> [Exercise] The data below must be repeated exactly. Leave nothing out.

(Stored items)
%%
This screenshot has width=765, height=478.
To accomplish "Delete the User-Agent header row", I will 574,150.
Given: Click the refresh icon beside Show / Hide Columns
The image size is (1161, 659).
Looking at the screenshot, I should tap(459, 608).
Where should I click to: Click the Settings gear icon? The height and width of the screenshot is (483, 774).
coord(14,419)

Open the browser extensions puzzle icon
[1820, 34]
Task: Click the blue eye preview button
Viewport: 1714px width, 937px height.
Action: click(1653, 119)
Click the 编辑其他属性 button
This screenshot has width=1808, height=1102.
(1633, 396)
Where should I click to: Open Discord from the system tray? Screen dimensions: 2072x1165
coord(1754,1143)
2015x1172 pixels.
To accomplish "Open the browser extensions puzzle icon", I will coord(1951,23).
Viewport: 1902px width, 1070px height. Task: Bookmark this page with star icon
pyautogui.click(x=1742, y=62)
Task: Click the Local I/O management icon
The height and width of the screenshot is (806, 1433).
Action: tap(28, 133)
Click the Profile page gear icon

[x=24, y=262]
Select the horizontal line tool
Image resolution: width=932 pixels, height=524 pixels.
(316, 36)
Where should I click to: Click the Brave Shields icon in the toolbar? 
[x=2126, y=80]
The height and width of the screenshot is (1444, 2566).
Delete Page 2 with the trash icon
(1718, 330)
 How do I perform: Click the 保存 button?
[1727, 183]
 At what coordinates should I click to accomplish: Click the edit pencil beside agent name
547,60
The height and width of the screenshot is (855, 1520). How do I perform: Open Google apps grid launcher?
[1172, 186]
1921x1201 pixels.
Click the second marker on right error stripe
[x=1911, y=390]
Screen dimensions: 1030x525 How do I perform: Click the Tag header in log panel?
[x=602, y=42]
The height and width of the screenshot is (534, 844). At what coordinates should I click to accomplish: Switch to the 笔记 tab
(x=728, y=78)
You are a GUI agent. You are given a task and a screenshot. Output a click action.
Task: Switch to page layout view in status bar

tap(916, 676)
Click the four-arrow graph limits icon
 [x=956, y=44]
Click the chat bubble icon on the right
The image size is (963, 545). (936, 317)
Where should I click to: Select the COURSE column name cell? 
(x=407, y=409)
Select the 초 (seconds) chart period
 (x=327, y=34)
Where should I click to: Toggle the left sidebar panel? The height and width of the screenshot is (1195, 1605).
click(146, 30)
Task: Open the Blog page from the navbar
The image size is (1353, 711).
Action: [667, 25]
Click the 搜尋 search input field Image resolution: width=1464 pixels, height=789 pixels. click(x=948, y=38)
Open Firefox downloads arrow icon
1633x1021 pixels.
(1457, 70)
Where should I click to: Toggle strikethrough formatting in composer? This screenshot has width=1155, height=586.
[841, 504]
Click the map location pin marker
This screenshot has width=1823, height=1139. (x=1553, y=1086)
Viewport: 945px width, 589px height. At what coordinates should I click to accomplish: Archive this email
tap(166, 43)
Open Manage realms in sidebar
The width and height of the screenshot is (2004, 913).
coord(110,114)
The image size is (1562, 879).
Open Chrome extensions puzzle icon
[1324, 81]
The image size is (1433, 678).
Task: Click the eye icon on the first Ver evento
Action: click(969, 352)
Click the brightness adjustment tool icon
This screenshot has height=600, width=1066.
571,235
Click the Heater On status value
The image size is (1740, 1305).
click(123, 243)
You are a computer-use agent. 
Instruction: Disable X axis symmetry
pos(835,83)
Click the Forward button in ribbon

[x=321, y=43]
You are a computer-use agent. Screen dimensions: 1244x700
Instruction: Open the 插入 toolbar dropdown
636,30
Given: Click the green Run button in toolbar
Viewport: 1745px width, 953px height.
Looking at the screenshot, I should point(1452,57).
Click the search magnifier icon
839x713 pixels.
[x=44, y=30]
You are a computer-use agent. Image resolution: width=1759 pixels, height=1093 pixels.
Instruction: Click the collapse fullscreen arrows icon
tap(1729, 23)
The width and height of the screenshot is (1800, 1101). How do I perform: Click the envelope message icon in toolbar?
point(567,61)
%%
> [Answer section]
This screenshot has width=765, height=478.
To accomplish "Delete the User-Agent header row", I will 574,150.
Given: Click the refresh icon beside Show / Hide Columns
The image size is (1161, 659).
Looking at the screenshot, I should tap(459, 608).
Where should I click to: Click the Settings gear icon? The height and width of the screenshot is (483, 774).
coord(14,419)

Open the browser extensions puzzle icon
[1820, 34]
Task: Click the blue eye preview button
Viewport: 1714px width, 937px height.
Action: click(1653, 119)
Click the 编辑其他属性 button
This screenshot has width=1808, height=1102.
(1633, 396)
Where should I click to: Open Discord from the system tray? Screen dimensions: 2072x1165
coord(1754,1143)
2015x1172 pixels.
To accomplish "Open the browser extensions puzzle icon", I will coord(1951,23).
Viewport: 1902px width, 1070px height. Task: Bookmark this page with star icon
pyautogui.click(x=1742, y=62)
Task: Click the Local I/O management icon
The height and width of the screenshot is (806, 1433).
Action: tap(28, 133)
Click the Profile page gear icon

[x=24, y=262]
Select the horizontal line tool
Image resolution: width=932 pixels, height=524 pixels.
(316, 36)
Where should I click to: Click the Brave Shields icon in the toolbar? 
[x=2126, y=80]
The height and width of the screenshot is (1444, 2566).
Delete Page 2 with the trash icon
(1718, 330)
 How do I perform: Click the 保存 button?
[1727, 183]
 At what coordinates should I click to accomplish: Click the edit pencil beside agent name
547,60
The height and width of the screenshot is (855, 1520). How do I perform: Open Google apps grid launcher?
[1172, 186]
1921x1201 pixels.
Click the second marker on right error stripe
[x=1911, y=390]
Screen dimensions: 1030x525 How do I perform: Click the Tag header in log panel?
[x=602, y=42]
The height and width of the screenshot is (534, 844). At what coordinates should I click to accomplish: Switch to the 笔记 tab
(x=728, y=78)
You are a GUI agent. You are given a task and a screenshot. Output a click action.
Task: Switch to page layout view in status bar

tap(916, 676)
Click the four-arrow graph limits icon
 [x=956, y=44]
Click the chat bubble icon on the right
The image size is (963, 545). (936, 317)
Where should I click to: Select the COURSE column name cell? 
(x=407, y=409)
Select the 초 (seconds) chart period
 (x=327, y=34)
Where should I click to: Toggle the left sidebar panel? The height and width of the screenshot is (1195, 1605).
click(146, 30)
Task: Open the Blog page from the navbar
The image size is (1353, 711).
Action: [667, 25]
Click the 搜尋 search input field Image resolution: width=1464 pixels, height=789 pixels. click(x=948, y=38)
Open Firefox downloads arrow icon
1633x1021 pixels.
(1457, 70)
Where should I click to: Toggle strikethrough formatting in composer? This screenshot has width=1155, height=586.
[841, 504]
Click the map location pin marker
This screenshot has width=1823, height=1139. (x=1553, y=1086)
Viewport: 945px width, 589px height. At what coordinates should I click to accomplish: Archive this email
tap(166, 43)
Open Manage realms in sidebar
The width and height of the screenshot is (2004, 913).
coord(110,114)
The image size is (1562, 879).
Open Chrome extensions puzzle icon
[1324, 81]
The image size is (1433, 678).
Task: Click the eye icon on the first Ver evento
Action: click(969, 352)
Click the brightness adjustment tool icon
This screenshot has height=600, width=1066.
571,235
Click the Heater On status value
The image size is (1740, 1305).
click(123, 243)
You are a computer-use agent. 
Instruction: Disable X axis symmetry
pos(835,83)
Click the Forward button in ribbon

[x=321, y=43]
You are a computer-use agent. Screen dimensions: 1244x700
Instruction: Open the 插入 toolbar dropdown
636,30
Given: Click the green Run button in toolbar
Viewport: 1745px width, 953px height.
Looking at the screenshot, I should point(1452,57).
Click the search magnifier icon
839x713 pixels.
[x=44, y=30]
You are a computer-use agent. Image resolution: width=1759 pixels, height=1093 pixels.
Instruction: Click the collapse fullscreen arrows icon
tap(1729, 23)
The width and height of the screenshot is (1800, 1101). How do I perform: Click the envelope message icon in toolbar?
point(567,61)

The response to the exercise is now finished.